TEXT PASSAGE:
There are lots of people theorizing on why Pokemon Go is popular. Some argue it’s because it’s simple, requires moving, and is social. Meeting new people, enriching exploration/experiences, others say.
Okay, I am not saying that these things are not true. Yes, some people are enjoying the social aspect, but not everyone is in it for the social experience. The social experience is more of an outcome of playing, not why people initially started. Getting positive emotions through exercise is also an outcome. These are not reasons why the game has so many downloads (which seems to be the main metric the media uses to assess its popularity).
Conceptually, Pokemon Go is not new. There have already been games that have been using location around for more than a decade. In this must-read, Frans Mayra discusses how baffled location-based game researchers are and tries to explain the phenomenon through the “casual game” perspective: that the sheer simplicity of the game makes it easy to get addicted to, but it remains to be seen how long the trend will continue.

WHAT TO PRODUCE: Extend the passage on why Pokemon Go became popular, picking up after its final sentence.

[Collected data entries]
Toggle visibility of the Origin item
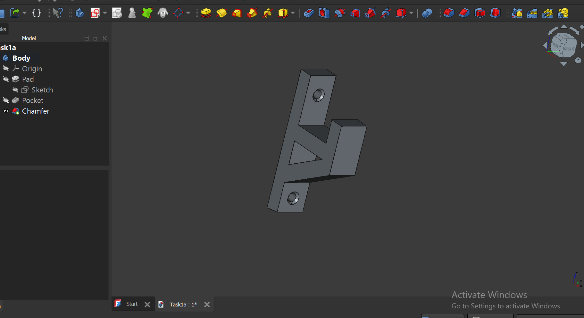The image size is (584, 318). coord(6,69)
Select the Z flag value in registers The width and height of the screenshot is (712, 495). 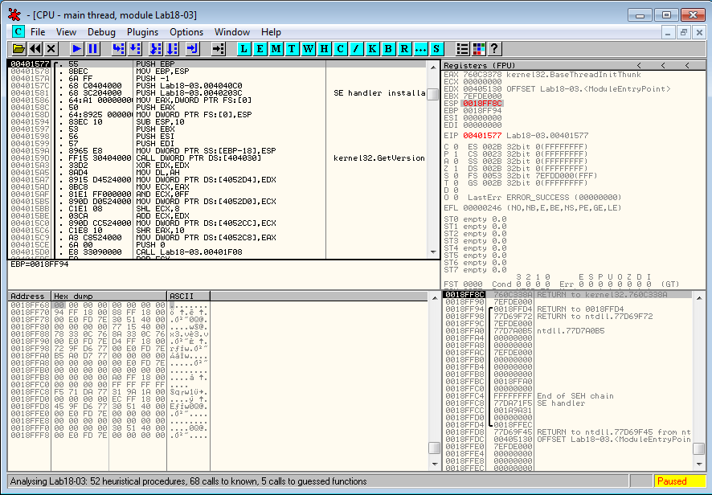[x=455, y=168]
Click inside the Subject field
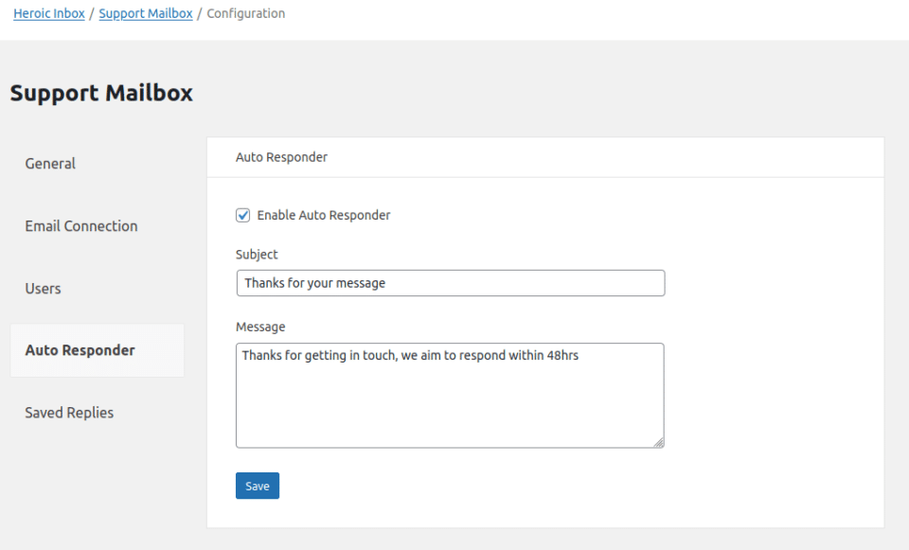Image resolution: width=909 pixels, height=550 pixels. tap(450, 282)
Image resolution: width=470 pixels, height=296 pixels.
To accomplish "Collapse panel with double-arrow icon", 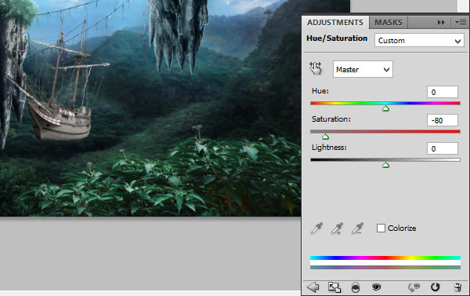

SOLVED PROBLEM:
To be fair, however, existing location-based games were never adopted by the mass. The brand power of Pokemon (and its existing fan base) undoubtedly played a role on its quick adoption. But the popularity of Pokemon Go, in my opinion, has little to do with Pokemon per se. If this were a game about collecting random cute fictional animals– for example, if it were a game about collecting the Wonderful Creatures of Harry Potter Hidden in the Muggle World, or a game about collecting different types of cats– it would still have been popular, methinks. Who knows? Since the game is already released, there is no way to truly test whether or not it was the Pokemon brand that fed the hype.
I think there are two underlying reasons why the game became so popular. One is about why people started doing it, and one is why they continue (at least for now).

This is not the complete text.